Rosa hizo un gesto de disgusto, parecía desilusionada.
-¿No podrías ir otro día?
-No, me temo que no.
Juana, su tía abuela, no le perdonaría que faltara a una de sus visitas. La anciana estaba en un asilo desde hacía dos años. A veces Paula pensaba que era su tía la que dirigía el asilo, en lugar de la directora.
-¡Qué lástima! -exclamó Rosa contrariada-. Pedro sólo va a estar con nosotros el fin de semana. después volverá a su casa. ¿Podrías venir a tomar el té?
De nuevo, Paula negó con la cabeza, contenta de tener una excusa real para negarse; de lo contrario. Rosa lo habría notado. No quería volver a ver a Pedro Alfonso jamás. Le odiaba por los amargos recuerdos que le evocaba.
-Suelo pasar el día entero con mi tía -le dijo.
-Bueno. supongo que nada se puede hacer -murmuró Rosa disgustada-. Me hubiera gustado que conocieras a Pedro.
-Ya le conozco -dijo Paula con voz fría.
-Me refiero a conocerle fuera de la confusión de la boda. Estuvo en América varios años y ha perdido contacto con muchos de sus amigos. Por su puesto, hemos sido amigos de la familia desde que Pedro era niño. Pero pensé que quizá tú... bueno, si no se puede, es lo mismo -se detuvo resignada. Regresa a la fiesta, Paula.
-Dentro de un momento voy. Quiero retocarme el maquillaje.
Rosa sonrió.
-Tú siempre estás hermosa. Cuando se llega a mi edad, entonces sí se necesita algo más que un retoque.
Paula rió, pero su humor se desvaneció tan pronto como la dama se hubo retirado. Sospechaba que había sido Pedro Alfonso el que había pedido a los Hammond que la invitaran. Ella se llevaba bien con la pareja, le gustaba hablar con Rosa cuando iba a la oficina de su esposo, pero nunca había sido invitada a su casa. Pedro Alfonso había estado en América varios años. Paula pensó con amargura que para un hombre como él, cuyo padre era famoso y respetado, debían estar abiertas todas las puertas. Durante mucho tiempo estuvo tratando de olvidar su odio, y lo consiguió cuando se enamoró de David. Después de ser abandonada, volvió a renacer el odio por el hombre causante de sus desdichas. Tuvo que abandonar su departamento y buscarse un nuevo empleo, tratando siempre de no amargarse la existencia por segunda vez. Y cuando todo parecía olvidado, aparecía Pedro Alfonso en su vida, amenazando su seguridad y destruyendo su confianza en sí misma. No estaba dispuesta a permitir que la destruyeran. Ella era Paula Schulz, no Paula Chaves. Era la competente secretaria de un famoso abogado de Londres y ningún ser humano podría reprocharle su pasado. Se excusaría lo más pronto posible y abandonaría la recepción para no volver a ver jamás a Pedro Alfonso.
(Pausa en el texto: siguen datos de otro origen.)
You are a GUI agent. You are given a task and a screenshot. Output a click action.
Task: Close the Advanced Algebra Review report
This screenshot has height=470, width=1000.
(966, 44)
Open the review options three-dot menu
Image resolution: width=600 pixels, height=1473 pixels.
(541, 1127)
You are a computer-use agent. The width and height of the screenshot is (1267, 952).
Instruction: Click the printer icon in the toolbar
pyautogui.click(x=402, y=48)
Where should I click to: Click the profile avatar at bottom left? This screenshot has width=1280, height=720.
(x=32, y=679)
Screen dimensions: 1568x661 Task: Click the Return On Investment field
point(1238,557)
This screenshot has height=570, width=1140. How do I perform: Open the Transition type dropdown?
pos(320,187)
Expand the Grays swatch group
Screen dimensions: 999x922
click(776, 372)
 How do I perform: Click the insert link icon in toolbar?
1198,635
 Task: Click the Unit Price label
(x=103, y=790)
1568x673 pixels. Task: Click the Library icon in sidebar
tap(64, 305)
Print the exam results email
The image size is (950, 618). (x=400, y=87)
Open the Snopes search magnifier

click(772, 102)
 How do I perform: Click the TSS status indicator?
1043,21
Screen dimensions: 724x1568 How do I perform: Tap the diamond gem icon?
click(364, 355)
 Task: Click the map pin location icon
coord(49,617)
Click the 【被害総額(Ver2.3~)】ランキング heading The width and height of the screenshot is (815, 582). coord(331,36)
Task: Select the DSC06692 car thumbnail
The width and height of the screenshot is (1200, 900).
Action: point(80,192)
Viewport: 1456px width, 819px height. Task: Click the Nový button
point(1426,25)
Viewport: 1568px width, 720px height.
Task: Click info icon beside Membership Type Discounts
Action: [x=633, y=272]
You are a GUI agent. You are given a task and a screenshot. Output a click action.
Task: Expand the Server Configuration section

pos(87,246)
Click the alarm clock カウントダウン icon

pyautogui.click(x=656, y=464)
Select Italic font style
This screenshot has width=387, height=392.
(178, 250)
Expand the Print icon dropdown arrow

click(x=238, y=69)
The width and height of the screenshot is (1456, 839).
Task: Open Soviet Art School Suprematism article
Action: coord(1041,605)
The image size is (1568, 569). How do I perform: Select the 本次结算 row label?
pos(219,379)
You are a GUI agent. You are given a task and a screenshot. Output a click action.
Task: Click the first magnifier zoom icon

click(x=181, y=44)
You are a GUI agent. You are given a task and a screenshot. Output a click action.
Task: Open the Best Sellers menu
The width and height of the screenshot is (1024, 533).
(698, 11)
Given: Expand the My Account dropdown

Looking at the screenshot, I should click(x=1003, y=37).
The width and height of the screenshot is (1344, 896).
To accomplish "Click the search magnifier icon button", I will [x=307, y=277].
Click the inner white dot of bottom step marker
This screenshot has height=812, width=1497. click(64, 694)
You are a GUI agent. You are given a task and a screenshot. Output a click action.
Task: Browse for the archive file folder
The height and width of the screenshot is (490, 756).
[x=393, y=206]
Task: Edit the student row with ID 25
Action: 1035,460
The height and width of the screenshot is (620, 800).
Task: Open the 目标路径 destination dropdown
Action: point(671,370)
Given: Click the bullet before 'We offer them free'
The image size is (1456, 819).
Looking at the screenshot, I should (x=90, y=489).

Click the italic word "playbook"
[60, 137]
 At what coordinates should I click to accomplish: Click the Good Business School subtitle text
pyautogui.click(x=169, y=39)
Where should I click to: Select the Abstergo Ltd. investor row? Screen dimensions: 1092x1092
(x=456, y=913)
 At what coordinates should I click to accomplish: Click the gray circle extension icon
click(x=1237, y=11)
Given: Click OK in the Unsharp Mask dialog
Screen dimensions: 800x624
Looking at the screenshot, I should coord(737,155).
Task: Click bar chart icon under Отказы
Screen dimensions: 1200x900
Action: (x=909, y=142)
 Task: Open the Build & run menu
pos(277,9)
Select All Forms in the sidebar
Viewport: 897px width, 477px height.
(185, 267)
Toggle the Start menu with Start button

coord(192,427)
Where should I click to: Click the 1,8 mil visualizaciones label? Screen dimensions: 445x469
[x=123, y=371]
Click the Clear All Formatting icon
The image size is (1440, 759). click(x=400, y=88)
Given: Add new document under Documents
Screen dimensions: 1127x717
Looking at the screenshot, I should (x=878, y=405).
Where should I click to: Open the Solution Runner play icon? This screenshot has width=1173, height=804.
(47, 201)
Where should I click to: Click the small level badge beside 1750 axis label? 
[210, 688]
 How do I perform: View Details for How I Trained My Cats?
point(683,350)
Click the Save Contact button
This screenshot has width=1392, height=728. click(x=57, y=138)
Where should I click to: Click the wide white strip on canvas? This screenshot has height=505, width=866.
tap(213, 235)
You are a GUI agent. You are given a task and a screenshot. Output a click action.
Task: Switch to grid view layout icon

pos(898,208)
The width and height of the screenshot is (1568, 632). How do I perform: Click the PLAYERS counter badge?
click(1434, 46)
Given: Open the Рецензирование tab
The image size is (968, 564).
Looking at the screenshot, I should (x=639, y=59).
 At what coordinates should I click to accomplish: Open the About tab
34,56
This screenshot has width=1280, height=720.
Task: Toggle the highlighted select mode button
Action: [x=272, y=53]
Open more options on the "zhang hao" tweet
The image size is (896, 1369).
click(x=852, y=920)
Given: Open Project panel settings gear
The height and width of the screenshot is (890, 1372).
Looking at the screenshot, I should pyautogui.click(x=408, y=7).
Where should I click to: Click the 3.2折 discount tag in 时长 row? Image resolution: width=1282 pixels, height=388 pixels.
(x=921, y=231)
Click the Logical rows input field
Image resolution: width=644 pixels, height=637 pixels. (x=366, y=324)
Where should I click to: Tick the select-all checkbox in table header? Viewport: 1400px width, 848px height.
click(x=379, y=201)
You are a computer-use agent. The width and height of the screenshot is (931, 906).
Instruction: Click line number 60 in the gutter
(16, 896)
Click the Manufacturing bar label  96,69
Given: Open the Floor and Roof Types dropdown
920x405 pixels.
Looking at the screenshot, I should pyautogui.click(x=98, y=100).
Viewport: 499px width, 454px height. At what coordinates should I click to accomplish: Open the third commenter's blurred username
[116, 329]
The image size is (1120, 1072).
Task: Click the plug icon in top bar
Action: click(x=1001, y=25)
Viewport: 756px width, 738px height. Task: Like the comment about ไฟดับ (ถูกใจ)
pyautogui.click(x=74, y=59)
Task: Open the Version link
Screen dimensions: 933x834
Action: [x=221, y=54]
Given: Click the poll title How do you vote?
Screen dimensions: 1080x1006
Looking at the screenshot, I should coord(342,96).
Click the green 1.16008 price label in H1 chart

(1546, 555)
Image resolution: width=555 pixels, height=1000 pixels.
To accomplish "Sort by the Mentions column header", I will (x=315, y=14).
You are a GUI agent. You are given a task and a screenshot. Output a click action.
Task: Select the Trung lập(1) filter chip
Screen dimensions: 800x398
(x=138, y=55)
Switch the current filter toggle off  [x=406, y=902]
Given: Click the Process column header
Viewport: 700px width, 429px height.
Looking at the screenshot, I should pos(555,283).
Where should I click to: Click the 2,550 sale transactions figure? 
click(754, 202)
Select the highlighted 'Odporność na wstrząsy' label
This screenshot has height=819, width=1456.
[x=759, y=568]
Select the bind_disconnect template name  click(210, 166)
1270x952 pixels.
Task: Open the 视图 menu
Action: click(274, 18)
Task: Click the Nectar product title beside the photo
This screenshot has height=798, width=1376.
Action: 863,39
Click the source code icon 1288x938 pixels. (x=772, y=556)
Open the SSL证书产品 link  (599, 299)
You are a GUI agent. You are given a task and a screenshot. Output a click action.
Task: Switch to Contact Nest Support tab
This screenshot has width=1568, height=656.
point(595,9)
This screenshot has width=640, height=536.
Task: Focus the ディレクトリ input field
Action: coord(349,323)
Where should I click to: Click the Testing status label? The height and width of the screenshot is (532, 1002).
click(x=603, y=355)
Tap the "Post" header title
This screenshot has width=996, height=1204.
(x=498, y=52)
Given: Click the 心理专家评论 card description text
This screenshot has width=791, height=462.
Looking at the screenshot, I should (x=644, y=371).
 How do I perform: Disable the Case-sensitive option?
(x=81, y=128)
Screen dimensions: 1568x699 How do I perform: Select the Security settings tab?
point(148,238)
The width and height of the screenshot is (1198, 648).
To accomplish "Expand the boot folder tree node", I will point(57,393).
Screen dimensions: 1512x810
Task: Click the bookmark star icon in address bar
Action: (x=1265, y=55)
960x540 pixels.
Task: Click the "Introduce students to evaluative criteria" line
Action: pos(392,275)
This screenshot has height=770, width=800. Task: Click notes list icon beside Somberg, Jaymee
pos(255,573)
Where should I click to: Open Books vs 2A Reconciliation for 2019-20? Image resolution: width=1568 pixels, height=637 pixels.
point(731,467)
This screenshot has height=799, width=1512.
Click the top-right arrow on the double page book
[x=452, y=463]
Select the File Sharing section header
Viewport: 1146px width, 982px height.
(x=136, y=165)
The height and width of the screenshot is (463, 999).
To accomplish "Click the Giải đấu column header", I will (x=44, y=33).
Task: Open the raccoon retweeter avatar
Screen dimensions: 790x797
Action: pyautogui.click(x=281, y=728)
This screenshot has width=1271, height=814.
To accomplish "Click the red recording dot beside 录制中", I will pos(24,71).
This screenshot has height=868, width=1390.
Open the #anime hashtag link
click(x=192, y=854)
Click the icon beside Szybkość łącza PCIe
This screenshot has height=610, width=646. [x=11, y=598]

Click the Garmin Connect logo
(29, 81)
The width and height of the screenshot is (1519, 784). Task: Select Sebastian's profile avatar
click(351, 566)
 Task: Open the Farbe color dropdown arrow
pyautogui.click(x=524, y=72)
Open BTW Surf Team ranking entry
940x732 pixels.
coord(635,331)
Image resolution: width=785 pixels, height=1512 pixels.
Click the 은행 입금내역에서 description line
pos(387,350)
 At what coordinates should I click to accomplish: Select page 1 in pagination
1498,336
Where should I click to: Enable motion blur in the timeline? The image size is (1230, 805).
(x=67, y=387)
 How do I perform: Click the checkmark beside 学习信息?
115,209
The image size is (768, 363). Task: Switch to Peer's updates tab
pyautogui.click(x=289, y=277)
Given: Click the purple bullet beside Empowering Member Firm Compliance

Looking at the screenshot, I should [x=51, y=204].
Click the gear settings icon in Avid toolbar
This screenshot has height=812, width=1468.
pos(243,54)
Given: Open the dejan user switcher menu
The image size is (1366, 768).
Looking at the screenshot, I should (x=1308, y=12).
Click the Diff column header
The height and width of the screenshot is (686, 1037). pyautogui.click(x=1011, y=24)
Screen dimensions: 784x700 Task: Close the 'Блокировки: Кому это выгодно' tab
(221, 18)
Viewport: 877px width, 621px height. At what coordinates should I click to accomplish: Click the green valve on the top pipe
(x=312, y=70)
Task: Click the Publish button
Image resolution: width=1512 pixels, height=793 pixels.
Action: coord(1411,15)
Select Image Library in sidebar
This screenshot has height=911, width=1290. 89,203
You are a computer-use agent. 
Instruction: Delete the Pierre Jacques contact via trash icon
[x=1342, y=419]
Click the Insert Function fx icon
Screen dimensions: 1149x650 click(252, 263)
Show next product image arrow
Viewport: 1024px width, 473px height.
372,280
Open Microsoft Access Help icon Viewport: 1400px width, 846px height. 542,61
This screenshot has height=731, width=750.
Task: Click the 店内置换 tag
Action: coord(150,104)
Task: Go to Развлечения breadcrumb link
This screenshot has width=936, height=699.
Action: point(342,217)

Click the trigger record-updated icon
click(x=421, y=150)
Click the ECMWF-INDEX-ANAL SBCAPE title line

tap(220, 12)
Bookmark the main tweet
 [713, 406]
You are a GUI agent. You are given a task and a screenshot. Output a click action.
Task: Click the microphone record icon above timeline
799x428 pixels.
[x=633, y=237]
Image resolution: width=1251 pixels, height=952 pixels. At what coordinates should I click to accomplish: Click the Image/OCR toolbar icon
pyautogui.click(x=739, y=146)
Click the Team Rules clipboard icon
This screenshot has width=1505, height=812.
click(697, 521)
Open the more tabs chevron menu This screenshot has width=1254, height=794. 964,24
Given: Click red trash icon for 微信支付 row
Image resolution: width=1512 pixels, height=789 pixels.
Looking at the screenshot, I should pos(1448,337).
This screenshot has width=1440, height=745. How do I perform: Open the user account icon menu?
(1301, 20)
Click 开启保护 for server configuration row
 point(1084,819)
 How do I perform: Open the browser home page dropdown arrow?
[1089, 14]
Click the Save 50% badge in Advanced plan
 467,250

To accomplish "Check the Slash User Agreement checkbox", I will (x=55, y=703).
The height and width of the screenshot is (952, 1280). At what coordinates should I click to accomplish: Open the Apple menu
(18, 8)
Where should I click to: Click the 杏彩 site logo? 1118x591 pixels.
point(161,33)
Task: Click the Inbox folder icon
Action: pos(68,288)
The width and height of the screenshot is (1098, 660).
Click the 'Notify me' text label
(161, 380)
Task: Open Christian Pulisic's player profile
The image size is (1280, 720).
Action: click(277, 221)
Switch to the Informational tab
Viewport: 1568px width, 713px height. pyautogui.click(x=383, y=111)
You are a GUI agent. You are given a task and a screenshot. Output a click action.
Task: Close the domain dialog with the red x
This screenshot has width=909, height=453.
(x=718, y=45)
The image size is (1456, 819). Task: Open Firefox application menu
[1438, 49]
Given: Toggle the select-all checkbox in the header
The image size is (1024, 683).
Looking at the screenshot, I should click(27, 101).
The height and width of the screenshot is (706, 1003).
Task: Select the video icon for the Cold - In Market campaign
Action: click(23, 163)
-Creí que ibas a quedarte ahí toda la noche, gatita.
Allí estaba Pedro Alfonso, apoyado contra la pared a una distancia prudente. Evidentemente, la estaba esperando. Paula vio cómo se acercaba a ella. No se parecía a Horacio. Tenía el pelo más oscuro que su padre, era más alto y no tenía tendencia a engordar; sus facciones eran parecidas aunque más definidas en el hijo, la rudeza no estaba oculta bajo una capa de encanto y una expresión agradable. Aquella rudeza escondida se desató con crueldad una vez que Horacio Alfonso tuvo a su padre en las manos. Era como ver a una serpiente reptando tras un indefenso ratón. Su padre no lo pudo sosportar. y acabó quitándose la vida. Eso era lo que ella le debía a Horacio. Al día siguiente de la muerte del padre, alejadas de toda la publicidad, su madre y ella leyeron la carta que él había escrito para ellas. Declaraba su inocencia a pesar de haber pasado varios meses en una celda de la prisión, supo que no podría cumplir la pena que le esperaba y prefirió morir antes que vivir degradado.